Add get_encoding_name_for_model to tiktoken
The tiktoken-js library includes a very helpful function,
getEncodingNameForModel(). This function is buried in the
implementation of encoding_for_model() in the rust based
tiktoken package.
This function is very useful when implementing an encoding cache based on the model used. In this case, having a mapping from model -> encoding and then caching based on the encoding name conserves resources since so many models re-use the same encoding.

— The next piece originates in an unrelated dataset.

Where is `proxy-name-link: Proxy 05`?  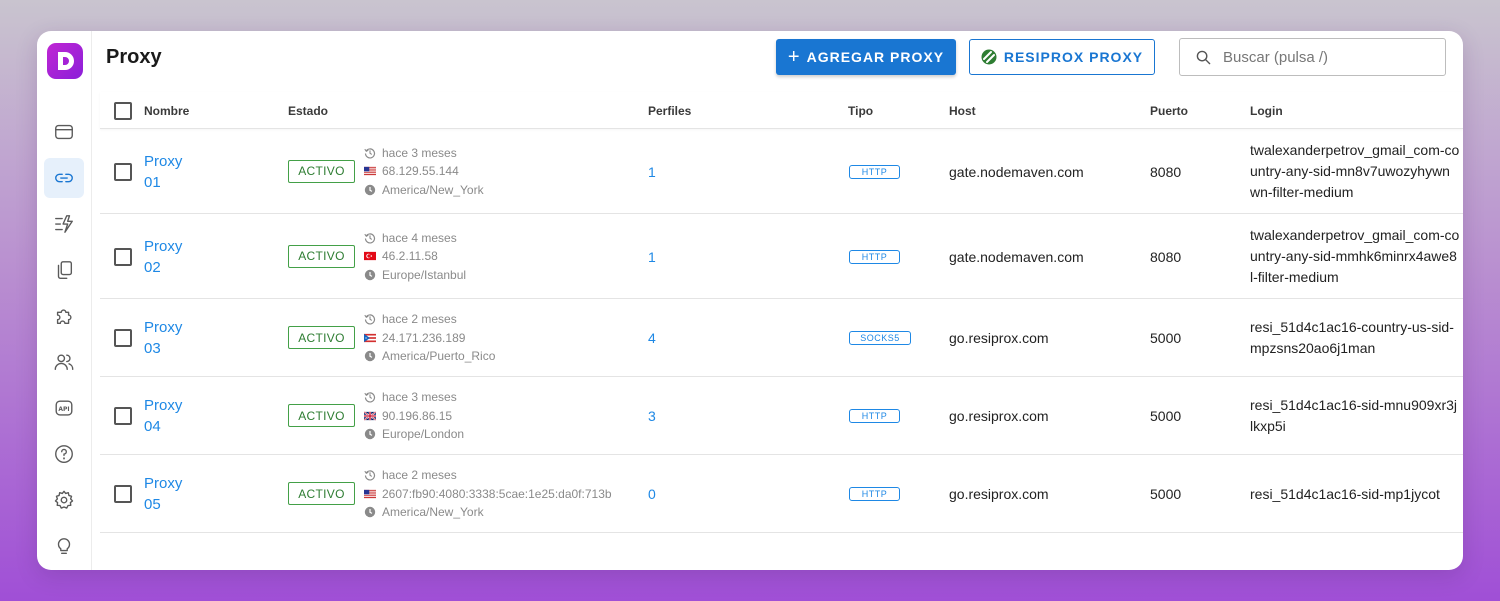
proxy-name-link: Proxy 05 is located at coordinates (163, 494).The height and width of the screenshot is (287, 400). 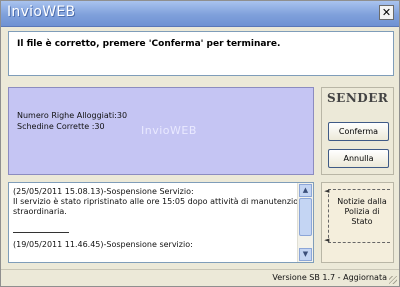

I've exposed a new get_encoding_name_for_model() function
that behaves similarly to the one in the tiktoken-js package, and used
it inside of encoding_for_model().
Finally, I've also added a test to ensure that this function can be called properly from typescript code, and that it properly throws exceptions in the case of invalid model names.
Fixes: dqbd/tiktoken#123
Hey, @dqbd and @jens-f 👋
I think this should fix #123. It's a feature we've been looking for as well, so I figured I'd take a crack at it.
I'm not a rust developer, so please excuse any obvious blunders on my part. I'd love to know what you think. It'd be awesome to have this functionality exposed!
Thanks in advance for your consideration of the PR 🙏
Hey @dqbd, any thoughts on this PR? I think I've fixed all the conflicts. It'd be great if we could expose this api in the wasm version of the library! Thanks!
I'd like to see this get merged as well!
Thank you for the PR! Will merge and release!